My life now? I’m concentrating a lot on my studies. I wanna be someone important in life, I wanna inspire. It doesn’t matter if it’s just one person or a hundred, what matters is that I follow my heart. Right now, my heart wants to get into a great college, get my graduate’s degree, and get a job as an English, Math, or Spanish teacher, or maybe as a writer/journalist. One thing that I learned from all of this? Through the hardest parts of our lives, we learn that we are never alone. I wasn’t. Another thing I learned? Everything happens for a reason; whether that reason be good or bad, that’s all up to you. Trust me.

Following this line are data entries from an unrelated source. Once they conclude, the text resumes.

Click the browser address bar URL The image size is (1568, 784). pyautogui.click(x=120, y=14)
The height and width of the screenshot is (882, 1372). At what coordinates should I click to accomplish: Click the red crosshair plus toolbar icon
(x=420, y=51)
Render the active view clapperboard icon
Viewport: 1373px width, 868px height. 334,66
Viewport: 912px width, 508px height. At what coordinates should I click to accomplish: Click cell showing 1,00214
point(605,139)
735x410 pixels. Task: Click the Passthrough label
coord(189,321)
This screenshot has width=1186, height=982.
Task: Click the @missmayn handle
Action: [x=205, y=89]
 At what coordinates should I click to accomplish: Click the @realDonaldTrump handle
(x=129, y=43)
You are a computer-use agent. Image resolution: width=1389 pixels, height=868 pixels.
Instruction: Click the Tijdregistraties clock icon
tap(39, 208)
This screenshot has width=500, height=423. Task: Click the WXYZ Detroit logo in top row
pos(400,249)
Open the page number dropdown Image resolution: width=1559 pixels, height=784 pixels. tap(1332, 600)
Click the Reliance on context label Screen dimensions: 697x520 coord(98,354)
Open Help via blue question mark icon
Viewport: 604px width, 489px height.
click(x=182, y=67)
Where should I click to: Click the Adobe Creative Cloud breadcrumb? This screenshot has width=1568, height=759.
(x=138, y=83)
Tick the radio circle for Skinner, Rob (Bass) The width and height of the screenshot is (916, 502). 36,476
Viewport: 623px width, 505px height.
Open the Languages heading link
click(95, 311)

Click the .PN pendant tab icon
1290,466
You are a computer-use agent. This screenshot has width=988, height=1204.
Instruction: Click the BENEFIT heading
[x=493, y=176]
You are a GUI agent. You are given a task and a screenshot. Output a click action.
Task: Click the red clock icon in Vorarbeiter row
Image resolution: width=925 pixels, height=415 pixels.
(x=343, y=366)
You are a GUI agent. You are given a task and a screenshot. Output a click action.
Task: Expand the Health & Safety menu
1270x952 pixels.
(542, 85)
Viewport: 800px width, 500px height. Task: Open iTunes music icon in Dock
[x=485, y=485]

As an ending to this story of mine, I’d like to say thanks to a couple of people. People without whom, I’d probably would not be here or be the person that I am today. First off, I’d like to thank my mom, for always being there and supporting me. She’s been through hell and back because of me, so you’ve got to admire her for her strength. Second of all, I’d like to thank my dad; he’s been there when I’ve needed him the most. To Geraldy, who as I last heard is getting better in speaking, thank you for dragging me out of bed and pulling me wherever you went. To all my doctors, nurses, surgeons, and therapists, thank you, without any of your help, I would not be here. To my family, for being supportive and keeping my spirits up high. To God, for showing me that life goes on no matter what. To my teachers and friends, for always treating me as if I was “normal” and never judging me. To everyone, thank you! God Bless!